While she's been a regular at our theater for 36 years, she was surprised to be called to the stage after the final performance of The Seagull on Sunday.
For more than three decades Betty has begun working on our shows as early as anyone, and she has probably logged more production hours than anyone else on our staff. Her name has never been up in lights. Her work is back of backstage. And yet there is no one who has more consistently raised the bar of our artistic quality. Betty Ross, as some of you know, has been our resident costume designer for the entire history of THEATREWORKS. And also my better half.
Some of you may think a costumer is the person who sits behind a sewing machine and makes dresses from old curtains so the show can go on. That would be right--and wrong. At our theatre, a modest theatre, our costumers do sit behind sewing machines for many hours. They also are budget conscious, so those old curtains might very well become the dowager's dress. But to stop there would be to radically underestimate the qualities required.
A long time ago, in Santa Barbara, an Australian psychic gave Betty a reading, telling her many things she would like to have been told (strange how this happens), including an encouragement to push ahead with her painting.
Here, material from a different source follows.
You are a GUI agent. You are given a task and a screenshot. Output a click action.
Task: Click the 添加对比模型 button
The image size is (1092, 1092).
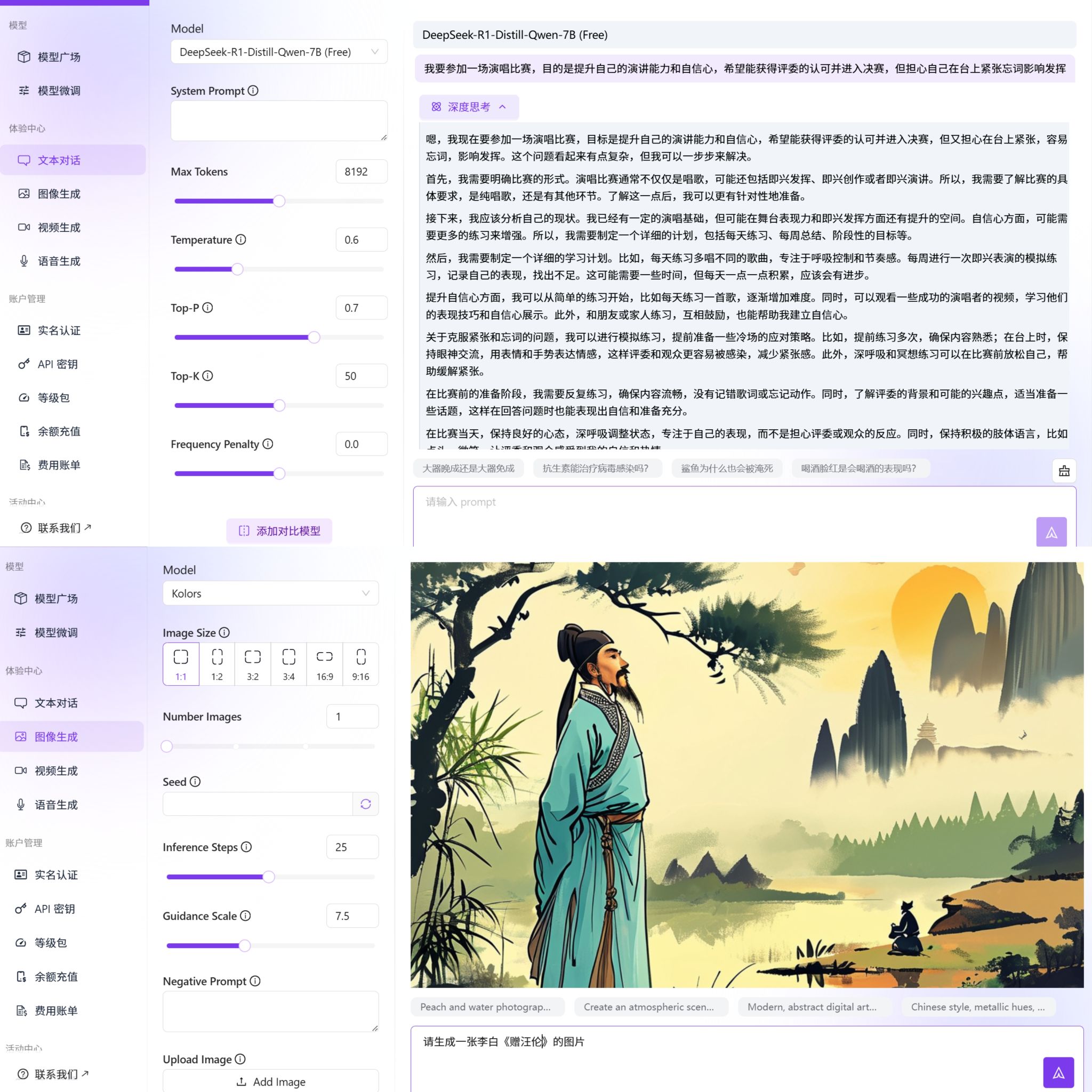tap(279, 531)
In fact the psychic was right to tell her so, but in the process he allowed as how for Betty, costumes were nothing, for her making costumes was as easy as falling off a log. Had I been present I would have leaped at his throat. And while thrashing the wits out of him, I would have said, "Do you have any idea of how hard costume design is? Do you know how long it takes to imagine and then create a good costume? Do realize that a costume designer must understand a play, have a feeling for character, be grounded in art and social history, have an artist's sensibility, a rich understanding of fabric and materials, possess the resourcefulness of a great scavanger, the ability to dance with whimsical,fuzzy minded directors, the capacity for working long hours, patiently forebearing actors who deliberately put on weight, who regularly tear their trousers,and who come with feet never meant for shoes? Do you realize costume designers have to assemble teams of slave volunteers who toil endlessly and happily in sweatshop conditions? Compared to that, great oracle with the ponderous jaw, painting is easy--anyone can throw paint at a canvas. But to be a great costumer you have to have a degree in history and literature from Harvard, you have to have spent time curating at museums, collecting graduate degrees in theatre and in art history at Berkeley, you have to have spent a lifetime of looking hard at everything, and that's just for starters! It's costuming that's hard, O clueless psycho-babbler!"
It's fortunate for everyone that I was not present at this reading (the psychic also told Betty to beware of me; he called me too analytical, a "scapel brain"--- little did he know he might have been dealing with a psychopath).
I haven't finished my rant. The costume designer for the theater, for our theater, is also the least publically recognized figure of our artistic team. People sometimes applaud when the curtain goes up, looking at the set (and they would sometimes at our theatre too, if we had a curtain). Actors take their bows nightly to beating hands. Directors bask and accept congratulations. Costumers remain largely anonymous. So it was a fine thing when Betty Ross finally arrived on stage Sunday afternoon for the first and only time in her long life in the theater,to take a final bow after 26 years of amazing work that has produced over 1,000 great costumes. The cast was there, wearing a few of her clothes(she went out with a big Chekhovian bang--not a gunshot but a firework, a blaze of glory). Nancy Shanley and our advisory board was there, with flowers and gifts. And I'm happy to say that when Betty did finally get out on stage she got the standing ovation she richly deserved, including one from her not always uxorious husband.
To the psychic, I say: you had one clue--Betty should be painting, and she has been and she will be. To the many people who have sat and sewn and spun with Betty for so many years in the costume shop (Kristin, Jan, Jean, Liya ,Barbara, Lauren, Colin, and many more), I send my highest regards and appreciation. And to Betty, speaking as Artistic Director of THEATREWORKS, I'd just say,"Thanks, doll---you're the greatest."